*** RECORD SET ***
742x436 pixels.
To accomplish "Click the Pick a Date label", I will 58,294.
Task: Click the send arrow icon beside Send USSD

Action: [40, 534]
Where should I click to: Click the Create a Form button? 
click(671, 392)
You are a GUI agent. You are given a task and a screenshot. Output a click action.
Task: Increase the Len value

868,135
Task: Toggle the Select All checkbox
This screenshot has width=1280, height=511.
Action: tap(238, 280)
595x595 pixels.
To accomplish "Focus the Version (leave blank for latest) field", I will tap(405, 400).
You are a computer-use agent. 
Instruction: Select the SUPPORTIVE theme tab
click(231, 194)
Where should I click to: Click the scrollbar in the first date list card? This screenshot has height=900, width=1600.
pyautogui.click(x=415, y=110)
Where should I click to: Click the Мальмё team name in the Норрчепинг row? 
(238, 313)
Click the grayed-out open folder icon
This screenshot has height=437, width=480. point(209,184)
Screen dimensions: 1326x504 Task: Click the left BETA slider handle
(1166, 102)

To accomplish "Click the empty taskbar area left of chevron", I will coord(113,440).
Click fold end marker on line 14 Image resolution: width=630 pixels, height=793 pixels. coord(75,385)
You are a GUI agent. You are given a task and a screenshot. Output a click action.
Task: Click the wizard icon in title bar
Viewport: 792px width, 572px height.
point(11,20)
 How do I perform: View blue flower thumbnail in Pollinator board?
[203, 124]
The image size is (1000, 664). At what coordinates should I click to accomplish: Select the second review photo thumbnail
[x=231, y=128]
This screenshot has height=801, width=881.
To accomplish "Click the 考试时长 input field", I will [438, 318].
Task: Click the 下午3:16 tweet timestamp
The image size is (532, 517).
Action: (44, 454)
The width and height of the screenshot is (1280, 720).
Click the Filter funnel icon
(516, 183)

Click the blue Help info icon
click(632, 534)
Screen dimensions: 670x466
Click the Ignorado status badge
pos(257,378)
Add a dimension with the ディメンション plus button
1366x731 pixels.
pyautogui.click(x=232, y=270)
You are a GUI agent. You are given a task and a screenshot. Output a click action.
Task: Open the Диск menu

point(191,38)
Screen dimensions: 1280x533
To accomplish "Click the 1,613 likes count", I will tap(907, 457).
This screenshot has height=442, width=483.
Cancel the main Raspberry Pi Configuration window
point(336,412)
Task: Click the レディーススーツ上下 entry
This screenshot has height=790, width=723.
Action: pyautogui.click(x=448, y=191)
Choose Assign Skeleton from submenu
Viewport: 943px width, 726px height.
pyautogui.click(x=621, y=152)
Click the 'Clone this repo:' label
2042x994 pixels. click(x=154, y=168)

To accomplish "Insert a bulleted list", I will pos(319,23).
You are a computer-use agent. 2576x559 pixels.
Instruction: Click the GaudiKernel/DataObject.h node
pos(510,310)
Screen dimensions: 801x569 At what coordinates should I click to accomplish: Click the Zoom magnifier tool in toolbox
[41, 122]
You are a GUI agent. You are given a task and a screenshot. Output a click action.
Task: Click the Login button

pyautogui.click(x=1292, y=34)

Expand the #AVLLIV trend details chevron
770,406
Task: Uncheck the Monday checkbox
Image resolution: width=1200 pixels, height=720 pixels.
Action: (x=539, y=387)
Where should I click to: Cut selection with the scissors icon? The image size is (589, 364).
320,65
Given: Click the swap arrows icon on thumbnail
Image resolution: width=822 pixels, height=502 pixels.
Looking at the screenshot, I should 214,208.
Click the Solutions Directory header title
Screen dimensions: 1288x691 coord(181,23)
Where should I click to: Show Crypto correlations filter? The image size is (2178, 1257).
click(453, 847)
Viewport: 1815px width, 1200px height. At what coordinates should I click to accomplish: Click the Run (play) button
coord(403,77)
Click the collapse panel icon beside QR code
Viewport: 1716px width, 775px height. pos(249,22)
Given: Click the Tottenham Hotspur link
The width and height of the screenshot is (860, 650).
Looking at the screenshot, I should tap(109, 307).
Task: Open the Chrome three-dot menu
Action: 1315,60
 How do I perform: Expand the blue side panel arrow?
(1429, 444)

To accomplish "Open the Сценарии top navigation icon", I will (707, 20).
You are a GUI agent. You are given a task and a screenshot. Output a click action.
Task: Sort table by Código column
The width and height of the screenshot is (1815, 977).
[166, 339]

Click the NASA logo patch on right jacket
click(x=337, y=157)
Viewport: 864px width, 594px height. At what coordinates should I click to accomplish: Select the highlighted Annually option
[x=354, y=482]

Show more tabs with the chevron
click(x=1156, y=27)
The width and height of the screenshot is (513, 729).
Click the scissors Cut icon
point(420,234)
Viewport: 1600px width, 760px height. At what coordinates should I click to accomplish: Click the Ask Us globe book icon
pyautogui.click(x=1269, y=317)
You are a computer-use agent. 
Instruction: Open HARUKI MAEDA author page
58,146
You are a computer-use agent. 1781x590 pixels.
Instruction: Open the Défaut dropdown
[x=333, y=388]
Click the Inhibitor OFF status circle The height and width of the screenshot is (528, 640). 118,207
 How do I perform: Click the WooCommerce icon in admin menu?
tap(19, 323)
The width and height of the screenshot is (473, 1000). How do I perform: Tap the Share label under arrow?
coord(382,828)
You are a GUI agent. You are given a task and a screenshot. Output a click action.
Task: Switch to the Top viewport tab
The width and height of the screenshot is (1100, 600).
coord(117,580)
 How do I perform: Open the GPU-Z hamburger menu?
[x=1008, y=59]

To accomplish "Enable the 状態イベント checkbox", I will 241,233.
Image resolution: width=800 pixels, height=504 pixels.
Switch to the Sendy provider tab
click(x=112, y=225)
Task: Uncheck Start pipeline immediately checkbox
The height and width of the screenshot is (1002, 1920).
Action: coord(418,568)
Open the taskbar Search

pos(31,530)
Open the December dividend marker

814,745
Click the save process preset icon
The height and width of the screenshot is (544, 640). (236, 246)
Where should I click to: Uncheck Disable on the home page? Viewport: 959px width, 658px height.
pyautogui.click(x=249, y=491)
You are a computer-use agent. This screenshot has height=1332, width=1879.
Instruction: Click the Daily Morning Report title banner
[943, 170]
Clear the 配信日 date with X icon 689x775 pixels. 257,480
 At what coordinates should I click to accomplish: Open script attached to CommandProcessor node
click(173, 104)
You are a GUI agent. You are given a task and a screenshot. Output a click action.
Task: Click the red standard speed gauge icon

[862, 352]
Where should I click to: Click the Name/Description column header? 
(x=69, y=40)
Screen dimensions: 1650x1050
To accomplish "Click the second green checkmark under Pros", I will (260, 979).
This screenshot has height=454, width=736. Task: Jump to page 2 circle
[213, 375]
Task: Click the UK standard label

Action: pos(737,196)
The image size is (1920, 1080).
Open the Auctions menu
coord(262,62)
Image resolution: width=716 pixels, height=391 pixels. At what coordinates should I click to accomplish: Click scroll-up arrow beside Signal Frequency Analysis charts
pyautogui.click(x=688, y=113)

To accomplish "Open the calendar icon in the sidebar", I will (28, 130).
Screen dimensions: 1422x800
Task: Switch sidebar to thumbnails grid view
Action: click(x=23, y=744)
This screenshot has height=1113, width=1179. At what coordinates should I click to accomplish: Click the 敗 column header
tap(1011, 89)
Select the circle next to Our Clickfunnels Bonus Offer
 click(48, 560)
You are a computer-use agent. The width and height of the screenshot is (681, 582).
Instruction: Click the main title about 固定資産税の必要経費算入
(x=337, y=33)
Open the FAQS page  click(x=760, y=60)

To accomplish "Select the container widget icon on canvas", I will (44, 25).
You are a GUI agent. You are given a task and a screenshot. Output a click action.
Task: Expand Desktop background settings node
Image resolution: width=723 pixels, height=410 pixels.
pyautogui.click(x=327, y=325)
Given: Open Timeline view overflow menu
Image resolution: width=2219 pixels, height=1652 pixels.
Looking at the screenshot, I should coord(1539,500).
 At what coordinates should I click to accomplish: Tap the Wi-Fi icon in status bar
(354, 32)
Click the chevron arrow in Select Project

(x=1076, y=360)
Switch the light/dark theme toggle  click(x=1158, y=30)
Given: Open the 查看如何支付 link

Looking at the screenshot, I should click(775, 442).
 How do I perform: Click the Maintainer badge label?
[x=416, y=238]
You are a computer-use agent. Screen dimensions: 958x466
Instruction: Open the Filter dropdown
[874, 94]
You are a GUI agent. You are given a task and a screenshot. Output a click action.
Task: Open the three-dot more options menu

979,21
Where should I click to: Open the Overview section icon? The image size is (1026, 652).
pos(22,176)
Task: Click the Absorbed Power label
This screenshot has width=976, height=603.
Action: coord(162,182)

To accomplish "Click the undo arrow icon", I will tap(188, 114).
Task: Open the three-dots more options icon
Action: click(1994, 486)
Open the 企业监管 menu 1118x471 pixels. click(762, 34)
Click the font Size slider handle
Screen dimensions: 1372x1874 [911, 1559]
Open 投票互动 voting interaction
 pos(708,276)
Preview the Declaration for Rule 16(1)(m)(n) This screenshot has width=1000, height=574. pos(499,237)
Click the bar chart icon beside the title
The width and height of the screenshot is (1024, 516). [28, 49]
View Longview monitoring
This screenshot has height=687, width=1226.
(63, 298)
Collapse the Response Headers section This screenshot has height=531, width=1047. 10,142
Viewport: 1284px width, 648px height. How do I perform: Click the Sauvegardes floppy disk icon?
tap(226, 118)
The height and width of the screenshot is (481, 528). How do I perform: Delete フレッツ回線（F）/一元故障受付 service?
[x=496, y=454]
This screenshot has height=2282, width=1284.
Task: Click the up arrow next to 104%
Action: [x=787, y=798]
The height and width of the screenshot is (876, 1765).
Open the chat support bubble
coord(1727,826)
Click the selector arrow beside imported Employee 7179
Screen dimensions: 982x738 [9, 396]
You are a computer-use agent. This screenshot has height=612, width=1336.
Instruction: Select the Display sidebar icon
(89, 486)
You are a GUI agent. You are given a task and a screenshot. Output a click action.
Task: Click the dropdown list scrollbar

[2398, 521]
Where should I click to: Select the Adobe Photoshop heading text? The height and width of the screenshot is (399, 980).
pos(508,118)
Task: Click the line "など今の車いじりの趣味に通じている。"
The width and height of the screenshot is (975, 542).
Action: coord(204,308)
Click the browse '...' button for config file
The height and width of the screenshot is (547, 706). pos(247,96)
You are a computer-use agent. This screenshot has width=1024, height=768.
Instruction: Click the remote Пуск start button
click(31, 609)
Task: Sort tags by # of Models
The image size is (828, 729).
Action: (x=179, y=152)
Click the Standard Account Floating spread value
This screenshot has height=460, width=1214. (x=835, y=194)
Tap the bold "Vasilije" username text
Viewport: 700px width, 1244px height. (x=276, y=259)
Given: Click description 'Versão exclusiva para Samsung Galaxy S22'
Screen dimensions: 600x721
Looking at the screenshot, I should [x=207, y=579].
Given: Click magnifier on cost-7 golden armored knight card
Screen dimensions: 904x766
*** End of RECORD SET ***
● **WHAT IS BEING ASKED**
Above are the records; copy exactly the lines from the line with "Click the collapse panel icon beside QR code" through the line with "Task: Sort table by Código column", both included.

● **REPLY TO THE TASK**
Click the collapse panel icon beside QR code
Viewport: 1716px width, 775px height. pos(249,22)
Given: Click the Tottenham Hotspur link
The width and height of the screenshot is (860, 650).
Looking at the screenshot, I should tap(109, 307).
Task: Open the Chrome three-dot menu
Action: 1315,60
 How do I perform: Expand the blue side panel arrow?
(1429, 444)

To accomplish "Open the Сценарии top navigation icon", I will (707, 20).
You are a GUI agent. You are given a task and a screenshot. Output a click action.
Task: Sort table by Código column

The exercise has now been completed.